> WHAT TO DO: Everything from the line that has "Given: Click the fork icon for vagrant (4.4k)" to the last line of the listing must be repeated exactly, and nothing more; omit the pictures.

> THE RECORDS:

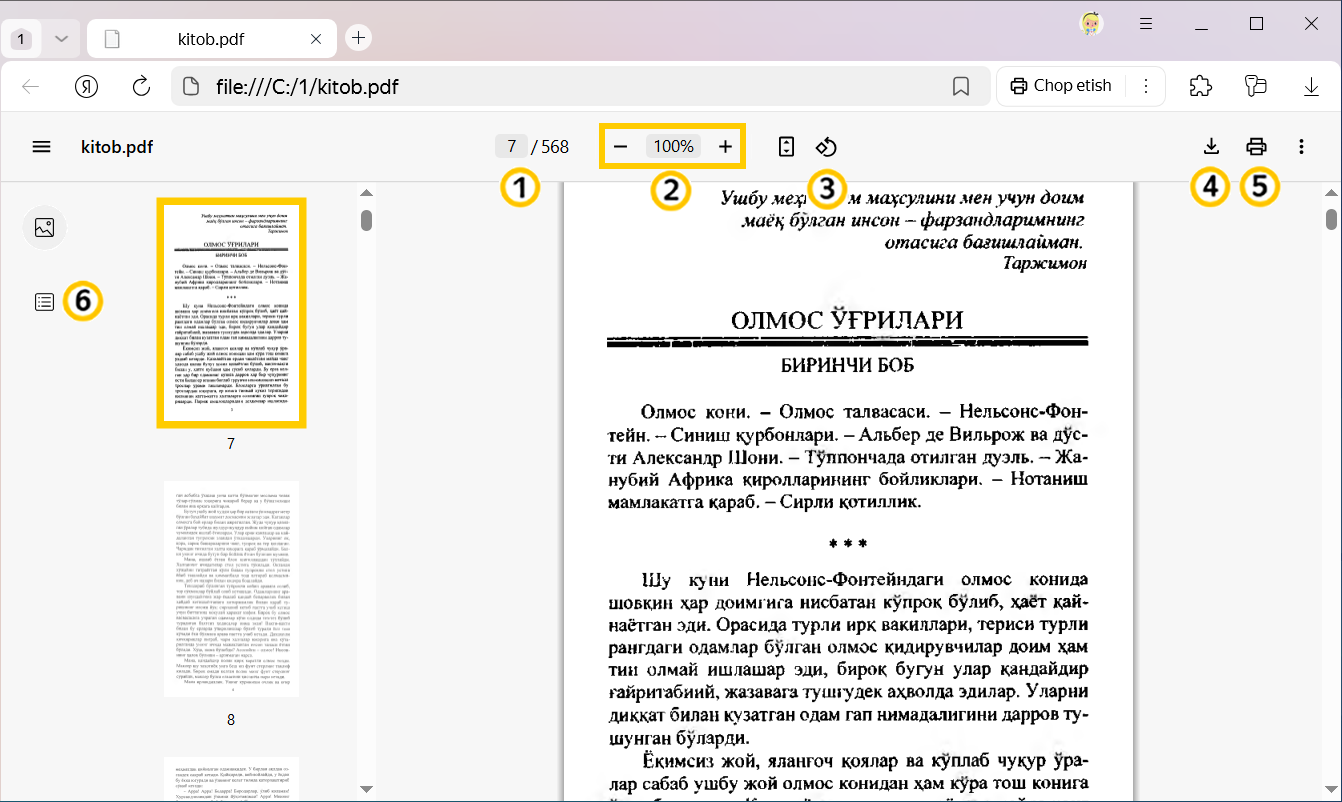The image size is (1342, 802).
Task: Select the page 8 thumbnail
Action: tap(231, 588)
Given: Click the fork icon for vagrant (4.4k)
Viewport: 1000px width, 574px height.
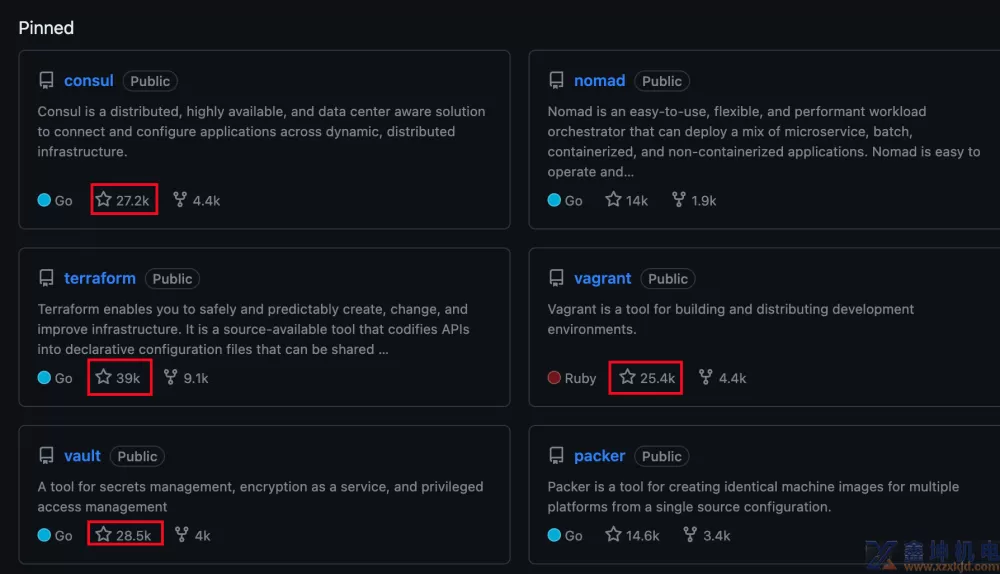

> ANSWER TO THE PROBLEM:
Given: Click the fork icon for vagrant (4.4k)
Viewport: 1000px width, 574px height.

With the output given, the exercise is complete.